This post is also available in the following languages. Japanese, Korean

Evaluating AI-generated images (Inpainting)

The original article was published on May 21, 2025.

The Applied ML Dev (AMD) team develops and applies various AI/ML models, including generative AI, to LY Corporation services.

In the previously published Evaluating AI-generated images (The basics), we explored various methodologies for evaluating the performance of generative AI models. This time, we aim to introduce some applications using generative AI and share how we utilize evaluation methods of generative AI to enhance the performance of such applications.

Removing people from photos using AI

Have you ever taken a photo at a travel destination with a beautiful landscape as the background, only to find unexpected people in the shot, requiring multiple retakes? You can alleviate this inconvenience using generative image AI technologies.

Here's the result of using generative image AI technology to remove people in the background.

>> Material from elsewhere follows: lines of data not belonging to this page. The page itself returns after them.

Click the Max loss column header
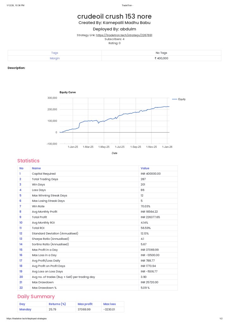This screenshot has height=324, width=229. click(109, 304)
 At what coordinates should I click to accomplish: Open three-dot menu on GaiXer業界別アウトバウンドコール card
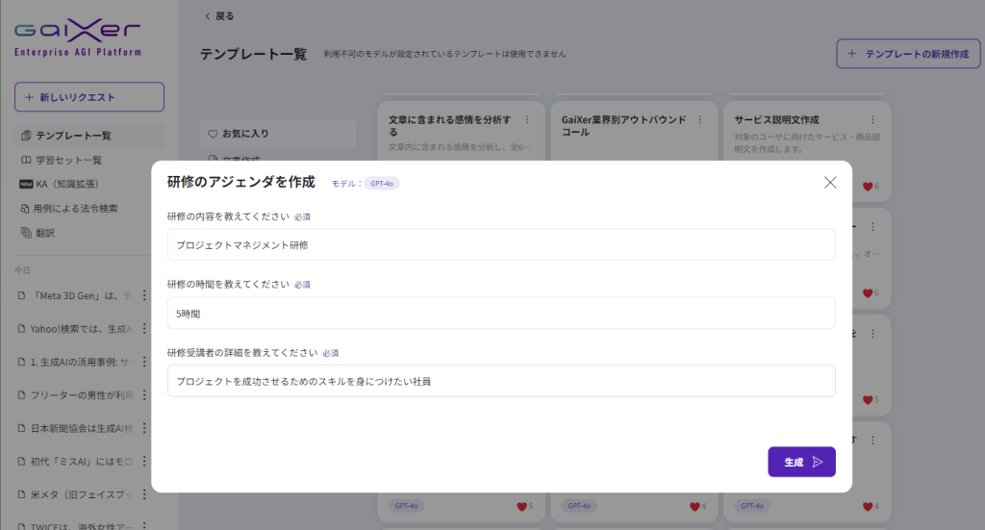point(699,120)
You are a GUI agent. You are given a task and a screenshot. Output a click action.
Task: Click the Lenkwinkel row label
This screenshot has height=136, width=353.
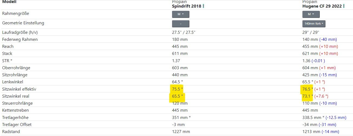point(12,82)

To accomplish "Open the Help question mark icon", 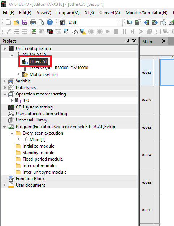I will point(50,22).
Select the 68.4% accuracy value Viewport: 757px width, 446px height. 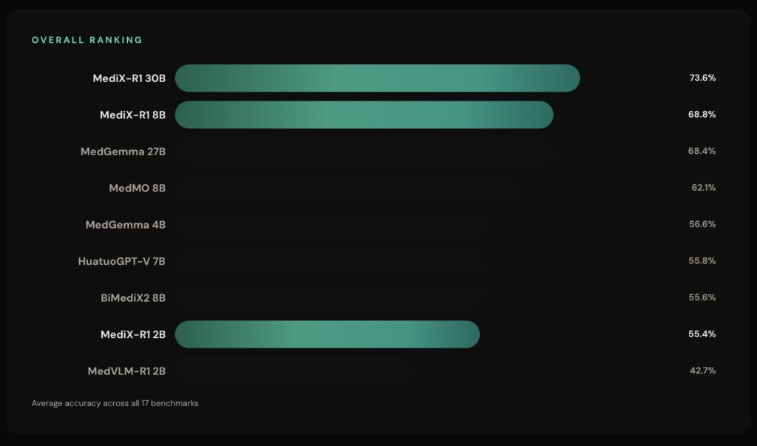702,152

Right-click and open the image in a new tab or window to view it in its original size.
Original image	Image with people removed

Background person removal (BPR) proceeds through the following process:

This process can be broadly divided into three stages.

Instance segmentation
- This is the process of identifying which object each pixel in the input image belongs to, using an instance segmentation model to distinguish and individually recognize various objects such as people, buildings, trees, and so on.
Salient object detection
- This process identifies the most noticeable major objects in the image. It distinguishes the main subject from background people by pixel-by-pixel extracting the areas where gaze is focused using a salient object detection model.
Inpainting
- This involves the natural removal and restoration of areas containing background people who aren't part of the main area using inpainting technology.
- "Inpainting" is a technique that reconstructs a deleted part of an image to harmonize with the surrounding environment.

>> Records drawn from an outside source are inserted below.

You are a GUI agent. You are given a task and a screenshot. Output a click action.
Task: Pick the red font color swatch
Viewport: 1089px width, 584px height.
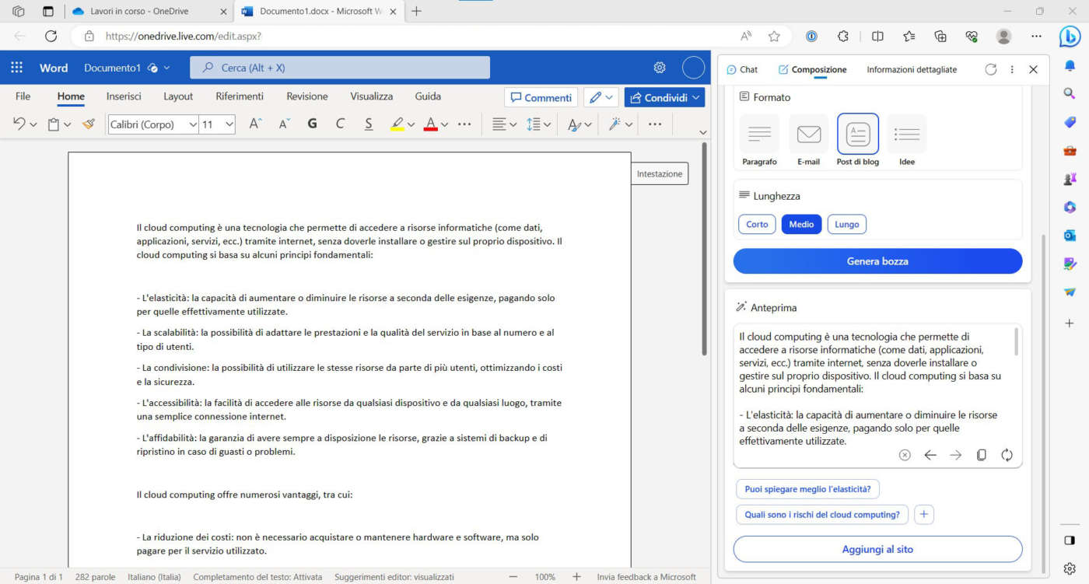(430, 124)
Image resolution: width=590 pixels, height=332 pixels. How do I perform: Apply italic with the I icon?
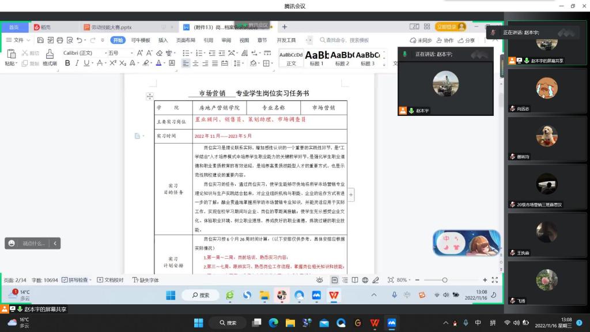click(77, 63)
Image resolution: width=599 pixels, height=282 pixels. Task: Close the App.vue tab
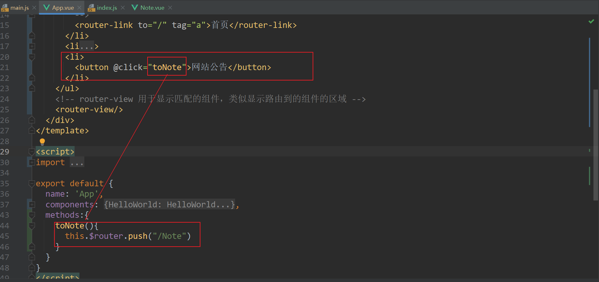(x=79, y=7)
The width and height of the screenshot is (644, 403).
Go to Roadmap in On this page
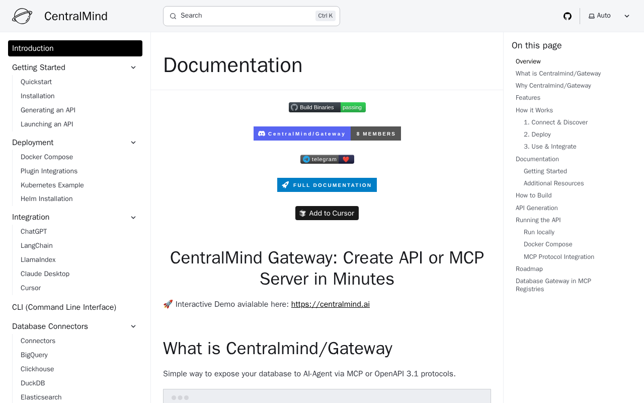click(529, 269)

The final stage of the inpainting process, which greatly influences the outcome of background person removal, requires using a high-performance inpainting model. Recently, many inpainting technologies using generative image models have been developed. Let's take a closer look at inpainting technologies.

What is inpainting?

Inpainting is a technique for removing specific areas of an image and filling in the void naturally. For example, it can be used to fill in empty space in a way that fits well with the surrounding environment after deleting people or objects in a photo.

An inpainting model is a type of generative AI model specialized in filling missing parts of an image. Models can be broadly divided into two main types based on their approach: diffusion models and generative adversarial network (GAN) models.

These two approaches each have unique mechanisms and advantages and are used differently in image restoration tasks. Let's take a brief look at each.

Diffusion models
- A method for progressively transforming an image to restore damaged areas.
  - It usually operates by removing noise from an image or improving it incrementally. For instance, it proceeds by gradually reducing noise from an initial random noise state to find the shape of the original image.
- It's especially suitable for restoring the details of complex images naturally.
  - However, while good results can emerge, sometimes strange objects are generated.
- Since the model undergoes repeated noise removal processes for image generation, it's generally slower than GAN models at generating images.
- For a more detailed explanation of diffusion models, refer to the previously published Evaluating AI-generated images (Blackbox optimization).
GAN models
- GAN models have a structure where two neural networks, the generator and the discriminator, learn competitively.
- The generator attempts to restore missing images, while the discriminator evaluates the similarity of generated images to real ones. Through this iterative process, progressively more sophisticated and realistic images are generated.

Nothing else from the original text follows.